Das Konzept zur Integration von Langzeitarbeitslosen in einfache berufliche Tätigkeiten war überfällig. Auch wenn es noch bauliche Mängel am Konzept gibt, so kann die Hilfe ein Segen für Betroffene und ihre Familien sein, findet Wirtschaftsredakteur Thomas Thieme.

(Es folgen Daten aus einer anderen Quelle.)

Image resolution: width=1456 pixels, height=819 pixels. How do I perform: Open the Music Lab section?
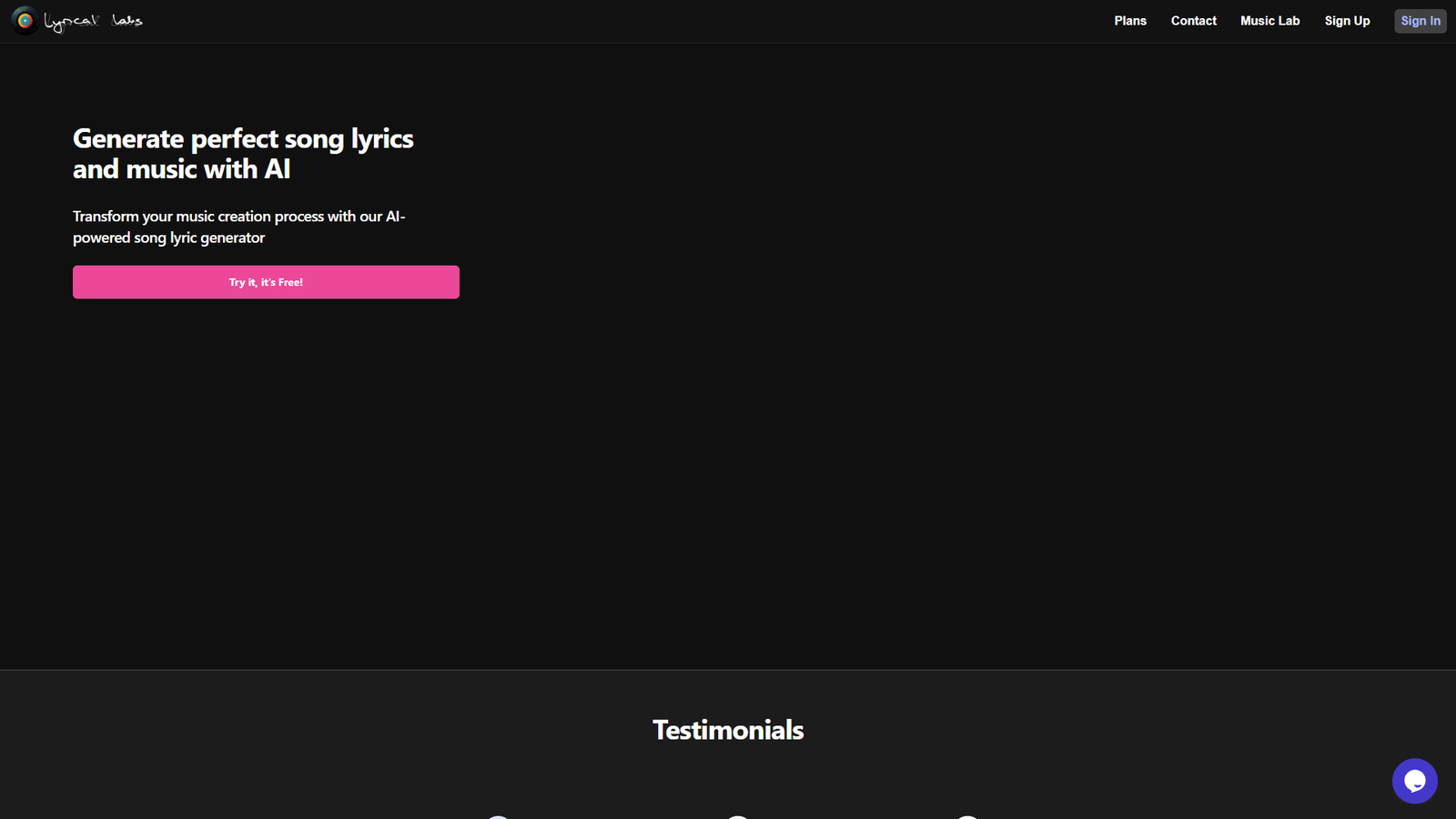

Stuttgart - Den typischen Alltag eines Langzeitarbeitslosen kann man sich – anders als die landläufig verbreitete Meinung – nicht in zweifelhaften Reportagen im Privatfernsehen anschauen. Und auch der in diesem Zusammenhang gerne zitierte Spruch „Arbeitslos und Spaß dabei“ trägt nicht einen Funken Wahrheit in sich. Wer selbst einmal längere Zeit ohne Arbeit war, wird wissen, was es bedeutet, keinen geregelten Tagesablauf zu haben. Arbeit ist sinnstiftend und gibt dem Alltag Struktur.

 

Eine berufliche Tätigkeit kann nahezu existenzielle Bedeutung für Menschen haben. Arbeit integriert. Das gilt für Langzeitarbeitslose mit deutschen oder ausländischen Wurzeln genauso wie für die Menschen, die in der jüngeren Vergangenheit auf Fluchtwegen kamen. Wer etwas anderes behauptet, verkennt die Wirklichkeit. Im Übrigen profitiert von der Integration in Arbeit nicht nur der Betroffene selbst, sondern auch sein Arbeitgeber und letzten Endes die Allgemeinheit, da Beschäftigte zumeist in die Sozialsysteme und Steuerkassen einzahlen.

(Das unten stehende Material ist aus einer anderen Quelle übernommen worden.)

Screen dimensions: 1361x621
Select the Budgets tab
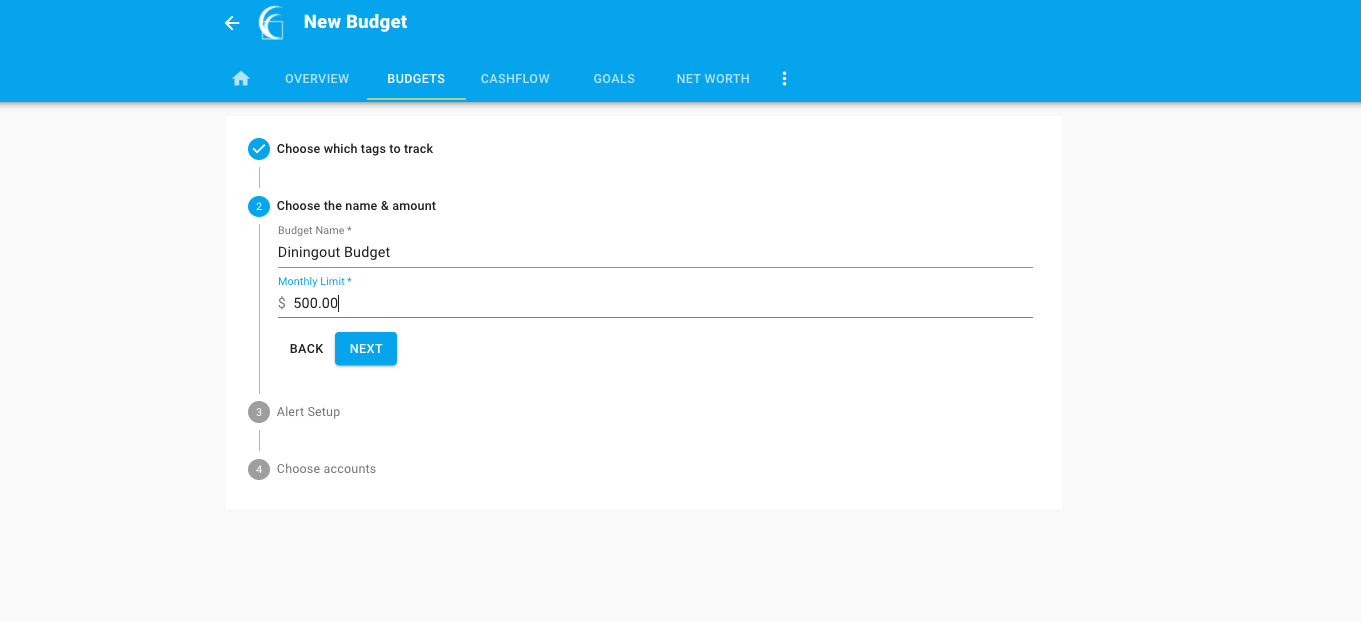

Manche Betroffene haben noch nie regulär gearbeitet

Wenn die Bundesregierung nun Milliarden in die Hand nimmt, um den schwierigsten unter den schweren Fällen neue Chancen zu ermöglichen, ist das zu begrüßen. Es geht dabei um Langzeitarbeitslose, die sieben Jahre oder länger nicht am Berufsleben teilgenommen haben, ja vielleicht noch nie richtig gearbeitet haben. Mangelnde Fähigkeiten sind oft noch deren geringstes Defizit. Für diese Menschen, vor allem aber auch ihren Kindern, könnte der neue Paragraf 16i im Sozialgesetzbuch II ein Segen sein – so sie denn wollen. Hilfe anzunehmen ist der wichtigste Schritt.

Am Nachbesserungsbedarf an dem Gesetzentwurf besteht kein Zweifel. Wenn private Arbeitgeber, aber auch finanzschwache Kommunen quasi ausgeschlossen werden, weil ihnen durch die Förderlücke zwischen Mindest- und tatsächlichem Lohn zu hohe Kosten entstehen, kann das nicht im Sinne des Erfinders sein. Hier muss das Gesetz im parlamentarischen Verfahren angepasst werden.

Doch abgesehen von solchen baulichen Mängeln ist es genau das richtige Instrument zur richtigen Zeit. Denn so wenig das eingangs erwähnte Klischee über Arbeitslose stimmt, so wahr ist leider eine andere Gesetzmäßigkeit: Wenn ein Kind nie gesehen hat, wie Mutter oder Vater früh aufstehen und aus dem Haus gehen, um Geld für die Versorgung der Familie zu verdienen, prägt oder besser bremst das auch seine eigene Entwicklung. Hartz IV ist vererbbar.